As you may have noticed, I absorbed the eigenvalue $\lambda$ in the equation right before the figure. This means the rest of the derivation should hold for both eigenvectors of $A$. However, I have tested the calculation with multiple cases and magically the angle which $\theta$ measures is always that between the $x$-direction and the eigenvector with largest eigenvalue.

As an example, we can look at the special case $$A = \begin{pmatrix} a & 0 \\ 0 & c \end{pmatrix},$$ where the eigenvectors are aligned with the coordinate axes, and $a$ and $c$ are the eigenvalues.

If $a>c$, we get $\theta=0^\circ$. However, if $a < c$, we get $\theta = 90^\circ$.

Can anybody provide me with an explanation of why the ambiguity in the eigenvector that $\theta$ is describing seems to fade away somehow? I'd really appreciate it!

NEW OBSERVATION

I have realised something interesting. If I multiply $$\tan(2\theta) = \frac{2b}{a -c}$$ by $-1$ twice, getting $$ \tan(2\theta) = \frac{-2b}{c-a},$$ and I proceed as before and write $$\theta = \frac{1}{2}\textrm{atan2}(-2b,c-a),$$ now the angle is calculated between the $x$-axis and the eigenvector with the smaller eigenvalue!

In the wikipedia article on $\textrm{atan2}$, specifically the section called "East-counterclockwise, north-clockwise and south-clockwise conventions, etc.", it says:

Apparently, changing the sign of the x- and/or y-arguments and swapping their positions can create 8 possible variations of the $\mathrm{atan2}$ function and they, interestingly, correspond to 8 possible definitions of the angle, namely, clockwise or counterclockwise starting from each of the 4 cardinal directions, north, east, south and west.
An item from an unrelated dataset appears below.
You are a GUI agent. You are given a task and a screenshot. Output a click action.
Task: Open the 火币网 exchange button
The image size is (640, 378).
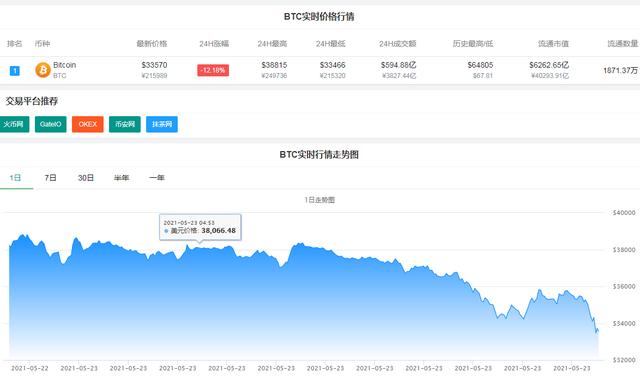14,124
I think this brings me closer to the answer to my question but I need some help putting everything together.

VISUAL AID

Let me call the eigenvectors with larger and smaller eigenvalue $\mathbf{L}$ and $\mathbf{S}$ respectively. Let's look at how a few eigenvectors might look like in the $(a-c,b)$ plane. Consider the sketch that follows. The eigenvectors $\mathbf{L}$ and $\mathbf{S}$ are drawn in red and blue respectively, and the angle they make with the $x$ axis is called $\theta_l$ and $\theta_s$ respectively in the top subplot. As you can see, traversing the $(a-c,b)$ plane clockwise leads to the direction of the eigenvectors in the $xy$ plane rotating clockwise too. The arrow heads indicate the side of the vectors which falls in the range $(-90,90]^\circ$.
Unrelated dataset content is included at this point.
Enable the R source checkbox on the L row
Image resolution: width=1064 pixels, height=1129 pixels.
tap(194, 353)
I have used Mathematica to produce the following surface plots of the angles in the $(a-c,b)$ plane. This is how the angle between the $x$ axis and $\mathbf{L}$, given by $$\theta_l=\frac{1}{2}\textrm{atan2}(2b,a-c),$$ looks like:

And this is how the angle the $x$ axis makes with $\mathbf{S}$, $$\theta_s=\frac{1}{2}\textrm{atan2}(-2b,c-a),$$ looks like:

If you check the surface values you can see they match what my sketch described.

Let's come back to what was described in the wikipedia link.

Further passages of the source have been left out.